**Your task**.
In the entries below, find the line with "Full screen (1015, 751)" and the line with "Font Generator (48, 2313)". Return those two lines and all lines between them, exactly.

START Extracted information

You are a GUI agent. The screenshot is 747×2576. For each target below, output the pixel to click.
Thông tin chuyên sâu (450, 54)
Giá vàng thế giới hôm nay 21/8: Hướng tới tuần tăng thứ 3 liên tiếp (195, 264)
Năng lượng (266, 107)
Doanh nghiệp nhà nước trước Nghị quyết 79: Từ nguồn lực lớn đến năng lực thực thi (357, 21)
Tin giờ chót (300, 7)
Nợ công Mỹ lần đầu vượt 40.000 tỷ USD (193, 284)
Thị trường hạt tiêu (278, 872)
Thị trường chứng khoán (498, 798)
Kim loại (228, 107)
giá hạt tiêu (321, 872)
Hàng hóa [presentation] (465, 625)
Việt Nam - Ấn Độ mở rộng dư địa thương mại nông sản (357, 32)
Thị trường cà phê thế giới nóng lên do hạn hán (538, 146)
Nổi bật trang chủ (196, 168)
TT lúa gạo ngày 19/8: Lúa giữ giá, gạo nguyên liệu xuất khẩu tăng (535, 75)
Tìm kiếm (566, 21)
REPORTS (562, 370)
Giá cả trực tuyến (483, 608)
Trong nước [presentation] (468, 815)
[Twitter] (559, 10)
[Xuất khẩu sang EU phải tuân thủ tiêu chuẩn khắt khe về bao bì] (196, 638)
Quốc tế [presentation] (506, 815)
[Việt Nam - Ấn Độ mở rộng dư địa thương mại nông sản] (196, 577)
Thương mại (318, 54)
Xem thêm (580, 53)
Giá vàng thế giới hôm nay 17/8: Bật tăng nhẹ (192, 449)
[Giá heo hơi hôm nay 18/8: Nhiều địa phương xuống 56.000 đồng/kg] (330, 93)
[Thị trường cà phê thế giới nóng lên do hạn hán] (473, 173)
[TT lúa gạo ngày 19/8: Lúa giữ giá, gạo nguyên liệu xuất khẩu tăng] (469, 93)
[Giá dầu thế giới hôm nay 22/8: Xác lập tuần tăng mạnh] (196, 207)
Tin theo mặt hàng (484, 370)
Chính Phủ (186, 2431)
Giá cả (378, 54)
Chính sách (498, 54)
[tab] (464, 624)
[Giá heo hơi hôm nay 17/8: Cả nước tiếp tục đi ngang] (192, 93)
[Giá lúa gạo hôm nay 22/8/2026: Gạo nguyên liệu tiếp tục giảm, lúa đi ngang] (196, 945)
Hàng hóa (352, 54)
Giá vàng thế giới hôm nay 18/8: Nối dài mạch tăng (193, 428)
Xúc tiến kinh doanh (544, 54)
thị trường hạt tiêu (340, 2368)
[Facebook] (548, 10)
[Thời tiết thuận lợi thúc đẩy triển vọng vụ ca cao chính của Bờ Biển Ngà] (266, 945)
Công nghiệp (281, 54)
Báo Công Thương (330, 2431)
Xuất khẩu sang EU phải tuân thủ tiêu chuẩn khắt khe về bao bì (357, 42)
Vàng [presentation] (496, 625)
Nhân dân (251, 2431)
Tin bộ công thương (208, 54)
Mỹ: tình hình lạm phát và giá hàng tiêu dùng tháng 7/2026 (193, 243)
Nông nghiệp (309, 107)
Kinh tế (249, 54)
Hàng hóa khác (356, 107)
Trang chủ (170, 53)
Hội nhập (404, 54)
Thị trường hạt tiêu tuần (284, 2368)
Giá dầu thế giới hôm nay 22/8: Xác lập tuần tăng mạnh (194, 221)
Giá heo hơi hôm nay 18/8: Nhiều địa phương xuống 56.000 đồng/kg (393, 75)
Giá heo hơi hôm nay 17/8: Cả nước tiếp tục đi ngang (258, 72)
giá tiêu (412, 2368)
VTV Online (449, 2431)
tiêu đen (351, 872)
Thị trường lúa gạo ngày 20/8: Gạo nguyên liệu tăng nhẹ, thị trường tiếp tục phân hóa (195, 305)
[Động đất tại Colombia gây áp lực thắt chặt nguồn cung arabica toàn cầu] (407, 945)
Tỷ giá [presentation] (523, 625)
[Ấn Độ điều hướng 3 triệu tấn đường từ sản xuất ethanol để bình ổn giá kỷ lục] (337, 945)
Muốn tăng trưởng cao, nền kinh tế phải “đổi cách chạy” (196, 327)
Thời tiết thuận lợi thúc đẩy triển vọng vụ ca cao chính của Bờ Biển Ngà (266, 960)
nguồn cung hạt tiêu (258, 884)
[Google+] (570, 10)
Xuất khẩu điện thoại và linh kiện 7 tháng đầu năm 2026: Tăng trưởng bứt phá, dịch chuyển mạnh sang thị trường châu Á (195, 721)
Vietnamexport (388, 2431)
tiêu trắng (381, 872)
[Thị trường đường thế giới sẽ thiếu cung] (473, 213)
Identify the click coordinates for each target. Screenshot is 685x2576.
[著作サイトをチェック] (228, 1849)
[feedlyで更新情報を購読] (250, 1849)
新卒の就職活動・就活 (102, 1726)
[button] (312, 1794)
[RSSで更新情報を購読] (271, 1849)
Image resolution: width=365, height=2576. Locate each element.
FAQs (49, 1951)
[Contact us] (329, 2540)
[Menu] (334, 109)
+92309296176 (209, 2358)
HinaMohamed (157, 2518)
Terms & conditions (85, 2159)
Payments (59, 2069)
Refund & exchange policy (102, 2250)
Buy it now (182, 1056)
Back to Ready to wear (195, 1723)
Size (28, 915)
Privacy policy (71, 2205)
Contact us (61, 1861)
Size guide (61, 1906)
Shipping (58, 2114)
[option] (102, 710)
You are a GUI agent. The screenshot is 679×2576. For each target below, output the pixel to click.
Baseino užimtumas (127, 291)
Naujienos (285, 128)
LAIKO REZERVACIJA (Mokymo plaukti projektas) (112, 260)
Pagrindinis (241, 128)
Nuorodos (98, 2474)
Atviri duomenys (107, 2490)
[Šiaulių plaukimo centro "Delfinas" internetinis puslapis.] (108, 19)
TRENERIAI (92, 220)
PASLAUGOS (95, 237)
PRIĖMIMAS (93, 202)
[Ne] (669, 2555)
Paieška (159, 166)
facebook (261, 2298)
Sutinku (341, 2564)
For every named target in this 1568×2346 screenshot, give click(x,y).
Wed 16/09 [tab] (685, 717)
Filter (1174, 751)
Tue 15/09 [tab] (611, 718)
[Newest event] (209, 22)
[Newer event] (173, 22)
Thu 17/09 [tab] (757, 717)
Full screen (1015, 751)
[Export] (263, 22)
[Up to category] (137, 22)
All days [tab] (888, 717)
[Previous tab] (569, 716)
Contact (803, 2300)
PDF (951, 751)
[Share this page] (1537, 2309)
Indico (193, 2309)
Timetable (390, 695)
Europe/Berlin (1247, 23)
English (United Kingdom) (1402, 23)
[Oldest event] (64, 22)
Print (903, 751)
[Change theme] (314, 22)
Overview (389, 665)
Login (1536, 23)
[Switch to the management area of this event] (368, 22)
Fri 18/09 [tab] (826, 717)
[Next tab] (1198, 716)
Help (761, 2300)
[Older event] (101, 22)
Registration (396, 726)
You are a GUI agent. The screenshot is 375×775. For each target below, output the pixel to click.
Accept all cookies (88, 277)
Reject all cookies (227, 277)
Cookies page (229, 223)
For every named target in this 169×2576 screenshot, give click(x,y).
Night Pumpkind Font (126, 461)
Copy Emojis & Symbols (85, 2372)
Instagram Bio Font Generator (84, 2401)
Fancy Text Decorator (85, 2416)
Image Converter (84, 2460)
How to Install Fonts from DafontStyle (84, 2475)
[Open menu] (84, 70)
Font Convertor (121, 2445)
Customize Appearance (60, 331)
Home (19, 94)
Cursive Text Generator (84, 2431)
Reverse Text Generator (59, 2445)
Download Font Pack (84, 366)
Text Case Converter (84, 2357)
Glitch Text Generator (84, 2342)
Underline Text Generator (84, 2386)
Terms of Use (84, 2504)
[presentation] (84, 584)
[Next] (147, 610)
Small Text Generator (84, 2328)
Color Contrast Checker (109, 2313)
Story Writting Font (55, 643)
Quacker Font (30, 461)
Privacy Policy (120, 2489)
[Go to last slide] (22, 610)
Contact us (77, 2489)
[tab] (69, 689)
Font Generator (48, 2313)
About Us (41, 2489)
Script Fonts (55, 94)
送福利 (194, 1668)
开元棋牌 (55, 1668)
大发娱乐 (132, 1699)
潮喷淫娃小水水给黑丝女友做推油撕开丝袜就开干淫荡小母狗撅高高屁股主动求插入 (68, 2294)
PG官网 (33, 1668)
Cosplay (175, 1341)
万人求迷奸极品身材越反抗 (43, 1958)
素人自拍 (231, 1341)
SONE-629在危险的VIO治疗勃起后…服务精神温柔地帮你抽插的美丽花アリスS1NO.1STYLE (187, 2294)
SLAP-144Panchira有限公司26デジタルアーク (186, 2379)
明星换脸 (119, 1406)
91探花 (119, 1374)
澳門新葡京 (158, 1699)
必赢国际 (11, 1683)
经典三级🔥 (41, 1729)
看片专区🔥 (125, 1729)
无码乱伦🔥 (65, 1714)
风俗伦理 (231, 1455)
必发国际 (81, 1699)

END Extracted information

**Output**.
Full screen (1015, 751)
[Export] (263, 22)
[Up to category] (137, 22)
All days [tab] (888, 717)
[Previous tab] (569, 716)
Contact (803, 2300)
PDF (951, 751)
[Share this page] (1537, 2309)
Indico (193, 2309)
Timetable (390, 695)
Europe/Berlin (1247, 23)
English (United Kingdom) (1402, 23)
[Oldest event] (64, 22)
Print (903, 751)
[Change theme] (314, 22)
Overview (389, 665)
Login (1536, 23)
[Switch to the management area of this event] (368, 22)
Fri 18/09 [tab] (826, 717)
[Next tab] (1198, 716)
Help (761, 2300)
[Older event] (101, 22)
Registration (396, 726)
You are a GUI agent. The screenshot is 375×775. For each target below, output the pixel to click.
Accept all cookies (88, 277)
Reject all cookies (227, 277)
Cookies page (229, 223)
For every named target in this 169×2576 screenshot, give click(x,y).
Night Pumpkind Font (126, 461)
Copy Emojis & Symbols (85, 2372)
Instagram Bio Font Generator (84, 2401)
Fancy Text Decorator (85, 2416)
Image Converter (84, 2460)
How to Install Fonts from DafontStyle (84, 2475)
[Open menu] (84, 70)
Font Convertor (121, 2445)
Customize Appearance (60, 331)
Home (19, 94)
Cursive Text Generator (84, 2431)
Reverse Text Generator (59, 2445)
Download Font Pack (84, 366)
Text Case Converter (84, 2357)
Glitch Text Generator (84, 2342)
Underline Text Generator (84, 2386)
Terms of Use (84, 2504)
[presentation] (84, 584)
[Next] (147, 610)
Small Text Generator (84, 2328)
Color Contrast Checker (109, 2313)
Story Writting Font (55, 643)
Quacker Font (30, 461)
Privacy Policy (120, 2489)
[Go to last slide] (22, 610)
Contact us (77, 2489)
[tab] (69, 689)
Font Generator (48, 2313)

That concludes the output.